* _Requirements_
Render every one of the records below as a numbered list, one item per line, and skip any blank lines.

* _Data lines_
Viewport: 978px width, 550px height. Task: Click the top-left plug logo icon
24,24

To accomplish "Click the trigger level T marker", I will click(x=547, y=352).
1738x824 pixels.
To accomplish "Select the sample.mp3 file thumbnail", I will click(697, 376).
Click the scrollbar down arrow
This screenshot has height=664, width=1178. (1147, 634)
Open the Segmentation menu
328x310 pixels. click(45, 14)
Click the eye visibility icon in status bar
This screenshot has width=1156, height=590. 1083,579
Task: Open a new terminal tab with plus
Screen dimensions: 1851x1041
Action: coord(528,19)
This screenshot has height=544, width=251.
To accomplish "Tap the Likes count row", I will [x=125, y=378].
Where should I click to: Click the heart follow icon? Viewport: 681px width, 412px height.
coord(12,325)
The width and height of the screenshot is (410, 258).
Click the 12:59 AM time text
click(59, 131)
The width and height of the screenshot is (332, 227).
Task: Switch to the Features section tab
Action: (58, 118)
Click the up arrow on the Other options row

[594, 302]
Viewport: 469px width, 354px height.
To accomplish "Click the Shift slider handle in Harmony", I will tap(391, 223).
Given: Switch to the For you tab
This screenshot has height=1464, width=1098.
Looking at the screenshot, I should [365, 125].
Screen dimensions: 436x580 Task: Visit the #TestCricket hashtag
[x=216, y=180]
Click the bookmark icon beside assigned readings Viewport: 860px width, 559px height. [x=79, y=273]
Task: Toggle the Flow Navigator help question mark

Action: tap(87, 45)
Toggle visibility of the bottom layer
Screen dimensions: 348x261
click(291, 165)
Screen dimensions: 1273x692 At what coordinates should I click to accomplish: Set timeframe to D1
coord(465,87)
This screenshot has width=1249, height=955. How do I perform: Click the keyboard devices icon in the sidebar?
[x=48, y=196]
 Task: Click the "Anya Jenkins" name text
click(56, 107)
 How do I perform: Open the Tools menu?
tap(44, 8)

* _Exercise solution_
1. Viewport: 978px width, 550px height. Task: Click the top-left plug logo icon
2. 24,24
3. To accomplish "Click the trigger level T marker", I will click(x=547, y=352).
4. 1738x824 pixels.
5. To accomplish "Select the sample.mp3 file thumbnail", I will click(697, 376).
6. Click the scrollbar down arrow
7. This screenshot has height=664, width=1178. (1147, 634)
8. Open the Segmentation menu
9. 328x310 pixels. click(45, 14)
10. Click the eye visibility icon in status bar
11. This screenshot has width=1156, height=590. 1083,579
12. Task: Open a new terminal tab with plus
13. Screen dimensions: 1851x1041
14. Action: coord(528,19)
15. This screenshot has height=544, width=251.
16. To accomplish "Tap the Likes count row", I will [x=125, y=378].
17. Where should I click to: Click the heart follow icon? Viewport: 681px width, 412px height.
18. coord(12,325)
19. The width and height of the screenshot is (410, 258).
20. Click the 12:59 AM time text
21. click(59, 131)
22. The width and height of the screenshot is (332, 227).
23. Task: Switch to the Features section tab
24. Action: (58, 118)
25. Click the up arrow on the Other options row
26. [594, 302]
27. Viewport: 469px width, 354px height.
28. To accomplish "Click the Shift slider handle in Harmony", I will tap(391, 223).
29. Given: Switch to the For you tab
30. This screenshot has height=1464, width=1098.
31. Looking at the screenshot, I should [365, 125].
32. Screen dimensions: 436x580 Task: Visit the #TestCricket hashtag
33. [x=216, y=180]
34. Click the bookmark icon beside assigned readings Viewport: 860px width, 559px height. [x=79, y=273]
35. Task: Toggle the Flow Navigator help question mark
36. Action: tap(87, 45)
37. Toggle visibility of the bottom layer
38. Screen dimensions: 348x261
39. click(291, 165)
40. Screen dimensions: 1273x692 At what coordinates should I click to accomplish: Set timeframe to D1
41. coord(465,87)
42. This screenshot has width=1249, height=955. How do I perform: Click the keyboard devices icon in the sidebar?
43. [x=48, y=196]
44.  Task: Click the "Anya Jenkins" name text
45. click(56, 107)
46.  How do I perform: Open the Tools menu?
47. tap(44, 8)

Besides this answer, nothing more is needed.